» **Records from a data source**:

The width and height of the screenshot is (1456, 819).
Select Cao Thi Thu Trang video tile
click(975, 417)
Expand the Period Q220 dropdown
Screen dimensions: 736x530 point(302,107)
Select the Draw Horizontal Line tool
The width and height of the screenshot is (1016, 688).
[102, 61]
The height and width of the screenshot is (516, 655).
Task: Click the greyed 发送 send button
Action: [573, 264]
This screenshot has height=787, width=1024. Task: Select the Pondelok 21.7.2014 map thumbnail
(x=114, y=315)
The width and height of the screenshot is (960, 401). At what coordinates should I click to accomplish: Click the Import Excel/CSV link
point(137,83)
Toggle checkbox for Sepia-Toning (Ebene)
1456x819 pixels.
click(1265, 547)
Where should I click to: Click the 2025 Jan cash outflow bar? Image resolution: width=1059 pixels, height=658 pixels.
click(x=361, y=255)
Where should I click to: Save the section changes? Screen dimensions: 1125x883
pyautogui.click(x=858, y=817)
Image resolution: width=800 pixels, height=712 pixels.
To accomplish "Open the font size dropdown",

» **Exercise description**: The full set of records must be output again exactly.

» **Answer box**:
The width and height of the screenshot is (1456, 819).
Select Cao Thi Thu Trang video tile
click(975, 417)
Expand the Period Q220 dropdown
Screen dimensions: 736x530 point(302,107)
Select the Draw Horizontal Line tool
The width and height of the screenshot is (1016, 688).
[102, 61]
The height and width of the screenshot is (516, 655).
Task: Click the greyed 发送 send button
Action: [573, 264]
This screenshot has height=787, width=1024. Task: Select the Pondelok 21.7.2014 map thumbnail
(x=114, y=315)
The width and height of the screenshot is (960, 401). At what coordinates should I click to accomplish: Click the Import Excel/CSV link
point(137,83)
Toggle checkbox for Sepia-Toning (Ebene)
1456x819 pixels.
click(1265, 547)
Where should I click to: Click the 2025 Jan cash outflow bar? Image resolution: width=1059 pixels, height=658 pixels.
click(x=361, y=255)
Where should I click to: Save the section changes? Screen dimensions: 1125x883
pyautogui.click(x=858, y=817)
Image resolution: width=800 pixels, height=712 pixels.
To accomplish "Open the font size dropdown",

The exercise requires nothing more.